SOURCE EXCERPT:
## BEGIN
THERE can be no doubt that Browning is a great poet, and one who will compel the future to give its admiration freely to his best work. He is not a mere writer of verses or even a great poet in the purely artistic sense; and he is not merely a thinker or an essayist who has adopted a poetical form of expression. He has all the qualities of a poet; imagination soaring and clear-visioned, a strong and rugged power of giving form to his feeling and thought, a subtle and penetrating insight into the meanings of life and nature, and a richly tempered and joyous sympathy with man and the world. He is led through his emotions and sympathies to appreciate all that is beautiful and good; and he is impressed through his feelings and aspirations with the grandeur and the marvel of what life reveals.

Not forgetting that Browning is a poet of lofty wing and far-sweeping sight, he may be more specially characterized as an intellectual poet, as a poet who thinks and philosophizes. He delights in taking up the great problems of life, in suffusing them with the light of his own thought and feeling, and then in giving them an interpretation clear, inspiring, and sublime. He has thought very deeply on all the great problems man has debated through the ages, and he has many fresh suggestions to make in regard to them. The conventional answers to the questions man is ever asking do not suffice with him; he wishes to consult the oracles for himself.

He loves the problems suggested by man and his life here, and he delights to cope with them. The enigma of man's nature and destiny attracts him; he seems to be drawn to it as the moth to the flame. It fascinates him, and yet he looks at it coolly, deals with it in a lofty spirit, probes into it as far as it can be done, and flashes out his wonderful interpretations with the instinctive sureness of genius. He comes to these problems seriously, as one who feels the weight and burden of them, who believes them the most worthy subjects with which a man or a poet can deal.
## END
(Dataset records)
## BEGIN
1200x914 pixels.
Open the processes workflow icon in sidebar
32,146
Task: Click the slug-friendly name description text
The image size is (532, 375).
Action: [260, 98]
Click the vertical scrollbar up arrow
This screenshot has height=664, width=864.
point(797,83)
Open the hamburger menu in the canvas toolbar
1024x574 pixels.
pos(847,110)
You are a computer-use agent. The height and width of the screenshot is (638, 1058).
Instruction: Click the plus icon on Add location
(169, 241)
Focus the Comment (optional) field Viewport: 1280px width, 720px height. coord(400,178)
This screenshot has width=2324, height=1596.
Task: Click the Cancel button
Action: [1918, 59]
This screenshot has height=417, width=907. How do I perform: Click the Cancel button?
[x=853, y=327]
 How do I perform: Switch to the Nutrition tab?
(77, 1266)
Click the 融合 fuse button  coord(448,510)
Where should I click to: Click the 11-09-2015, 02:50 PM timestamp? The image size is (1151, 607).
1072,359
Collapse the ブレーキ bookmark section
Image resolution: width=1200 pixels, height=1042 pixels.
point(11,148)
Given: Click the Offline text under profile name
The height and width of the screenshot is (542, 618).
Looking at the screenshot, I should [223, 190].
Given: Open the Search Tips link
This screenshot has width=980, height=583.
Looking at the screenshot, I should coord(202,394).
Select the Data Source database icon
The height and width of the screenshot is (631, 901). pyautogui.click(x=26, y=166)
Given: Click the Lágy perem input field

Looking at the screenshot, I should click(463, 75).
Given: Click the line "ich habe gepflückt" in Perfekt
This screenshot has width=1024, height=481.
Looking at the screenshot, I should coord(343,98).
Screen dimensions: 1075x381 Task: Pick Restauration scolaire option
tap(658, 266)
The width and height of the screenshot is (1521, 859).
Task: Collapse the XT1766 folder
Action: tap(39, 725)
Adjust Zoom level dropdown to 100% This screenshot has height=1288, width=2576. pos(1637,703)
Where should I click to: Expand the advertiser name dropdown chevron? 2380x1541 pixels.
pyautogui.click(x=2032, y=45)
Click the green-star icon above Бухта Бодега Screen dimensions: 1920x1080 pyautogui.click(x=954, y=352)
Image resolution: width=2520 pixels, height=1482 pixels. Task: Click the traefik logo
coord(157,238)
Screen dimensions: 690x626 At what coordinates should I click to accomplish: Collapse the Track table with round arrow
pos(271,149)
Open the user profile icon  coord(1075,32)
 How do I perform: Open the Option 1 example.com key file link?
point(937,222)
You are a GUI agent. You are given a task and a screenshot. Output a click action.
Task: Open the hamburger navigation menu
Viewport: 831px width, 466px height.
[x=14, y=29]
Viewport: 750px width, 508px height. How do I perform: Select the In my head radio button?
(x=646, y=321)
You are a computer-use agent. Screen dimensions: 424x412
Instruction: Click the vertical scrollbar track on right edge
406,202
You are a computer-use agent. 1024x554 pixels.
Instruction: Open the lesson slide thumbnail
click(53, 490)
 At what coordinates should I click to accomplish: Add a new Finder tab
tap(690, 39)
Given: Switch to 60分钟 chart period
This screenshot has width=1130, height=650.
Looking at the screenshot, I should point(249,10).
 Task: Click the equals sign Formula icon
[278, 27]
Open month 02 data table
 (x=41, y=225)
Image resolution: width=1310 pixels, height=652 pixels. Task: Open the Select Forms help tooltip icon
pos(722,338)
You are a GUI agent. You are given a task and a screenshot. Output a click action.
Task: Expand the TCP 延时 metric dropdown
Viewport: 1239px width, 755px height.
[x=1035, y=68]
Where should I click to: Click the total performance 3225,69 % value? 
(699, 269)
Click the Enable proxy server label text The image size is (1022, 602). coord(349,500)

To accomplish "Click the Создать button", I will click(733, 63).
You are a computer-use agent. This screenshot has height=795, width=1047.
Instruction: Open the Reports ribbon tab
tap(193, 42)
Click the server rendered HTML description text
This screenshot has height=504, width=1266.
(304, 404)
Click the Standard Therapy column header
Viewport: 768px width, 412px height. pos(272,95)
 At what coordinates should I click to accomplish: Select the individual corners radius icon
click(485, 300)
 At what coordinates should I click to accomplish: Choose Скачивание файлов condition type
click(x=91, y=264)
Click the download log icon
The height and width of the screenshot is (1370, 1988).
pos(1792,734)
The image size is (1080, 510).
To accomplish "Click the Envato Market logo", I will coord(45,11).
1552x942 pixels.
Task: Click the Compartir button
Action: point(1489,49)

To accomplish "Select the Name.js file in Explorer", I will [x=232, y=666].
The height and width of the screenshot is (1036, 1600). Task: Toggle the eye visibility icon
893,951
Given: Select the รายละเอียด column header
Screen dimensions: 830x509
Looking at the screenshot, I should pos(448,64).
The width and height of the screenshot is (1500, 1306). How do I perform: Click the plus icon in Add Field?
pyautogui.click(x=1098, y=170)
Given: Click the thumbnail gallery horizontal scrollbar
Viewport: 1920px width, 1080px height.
## END
GOALS:
(a) In the excerpt on Browning, what is his attraction to the enigma of man's nature and destiny compared to?
(b) From the excerpt on Browning, copy the part that opens with the words containing "THERE can be" and closes with "what life reveals.".

TASK-BY-TASK ANSWERS:
(a) A moth drawn to the flame.

(b)
THERE can be no doubt that Browning is a great poet, and one who will compel the future to give its admiration freely to his best work. He is not a mere writer of verses or even a great poet in the purely artistic sense; and he is not merely a thinker or an essayist who has adopted a poetical form of expression. He has all the qualities of a poet; imagination soaring and clear-visioned, a strong and rugged power of giving form to his feeling and thought, a subtle and penetrating insight into the meanings of life and nature, and a richly tempered and joyous sympathy with man and the world. He is led through his emotions and sympathies to appreciate all that is beautiful and good; and he is impressed through his feelings and aspirations with the grandeur and the marvel of what life reveals.